# 1. Setting Up Colab on the Google VM
How to use the Colab interface on a remote Google virtual machine that is mounted with a Google Bucket.

## Initial Set Up   *(only has to be done once per account)*
(Locally)
1. `gcloud init` (if you haven’t already)
2. `gcloud compute config-ssh` (if you haven’t already, create your password)

(On VM)
0. Start VM (if it isn't already) on the Google VM page and under the connect column, go to the SSH tab and select 'Open in browser window'
1. Follow the instructions for installing gcsfuse here https://github.com/GoogleCloudPlatform/gcsfuse/blob/master/docs/installing.md
2. Install conda

>`wget http://repo.continuum.io/archive/Anaconda3-4.0.0-Linux-x86_64.sh`
>`bash Anaconda3-4.0.0-Linux-x86_64.sh`

>Note that if this gives you an error involving unpackaging the zip file, try:

>`sudo apt-get install bzip2`
>`rm -r /home/<your_username>/anaconda3`

3. `source ~/.bashrc`
4. `conda install jupyter`
5. `conda install tornado=4.5.3` (resolving depending issue)
6. `pip install jupyter_http_over_ws`
7. `pip install requests==2.4.3`
8. `jupyter serverextension enable --py jupyter_http_over_ws`
9. `conda upgrade ipykernel`

*In order to run colab (or any notebook) from a VM, we have to run the notebook from the VM, and then pipe the output of that VM on to our local machine (we'll be using port 8888).
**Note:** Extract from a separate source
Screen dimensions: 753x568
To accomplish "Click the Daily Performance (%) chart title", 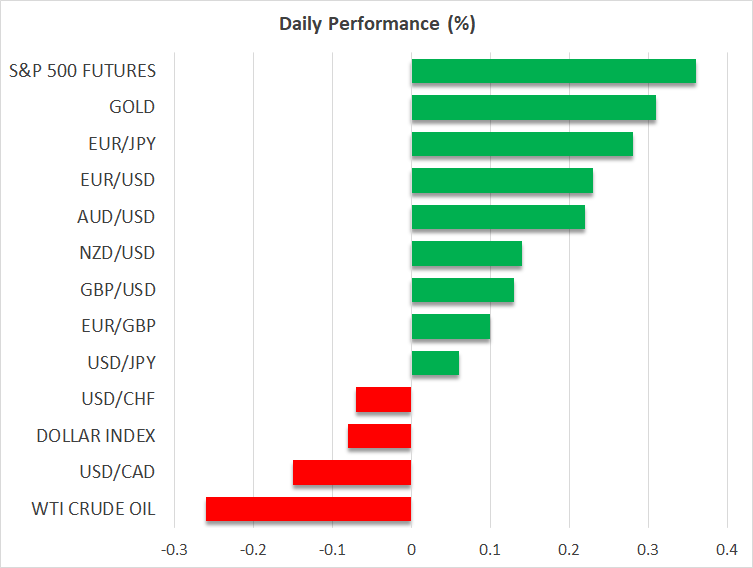I will pos(375,23).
Once we do this, we can have a display run 'locally' (either through Jupyter notebook or colab).*

## Running the VM on Colab
(Locally)
1. In your terminal, run:

>`gcloud compute ssh --zone us-west1-b dfd-cpu-instance -- -L 8888:localhost:8888`

>(replace us-west1-b and dfd-cpu-instance with your VM's region and instance name respectively)

(On VM)
1. Start VM (if it isn't already) on the Google VM page and under the connect column, go to the SSH tab and select 'Open in browser window' and under the connect column, go to the SSH tab and select 'Open in browser window.' If you are already in the VM, make sure you are in your home directory.
3. `mkdir satellite && cd satellite` (we called our data directory satellite but you can call it anything you want)
4. Check if there's anything in this directory. If not, run (in the satellite folder): `gcsfuse tent-bucket .`
5. In the pop-up terminal, type:
`jupyter notebook --NotebookApp.allow_origin='https://colab.research.google.com'  --port=8888 --no-browser`
6. Copy and paste link in URL it prints out (it will direct to a jupyter notebook page)
7. From here you can directly create/run notebooks, or go to the next step to connect to the colab
8. In the colab, go to the runtime option (click the down arrow), connect to 'local' and make sure the port is 8888 (or whatever you set it as in part 6)
9. Now you can run the rest of this colab! :)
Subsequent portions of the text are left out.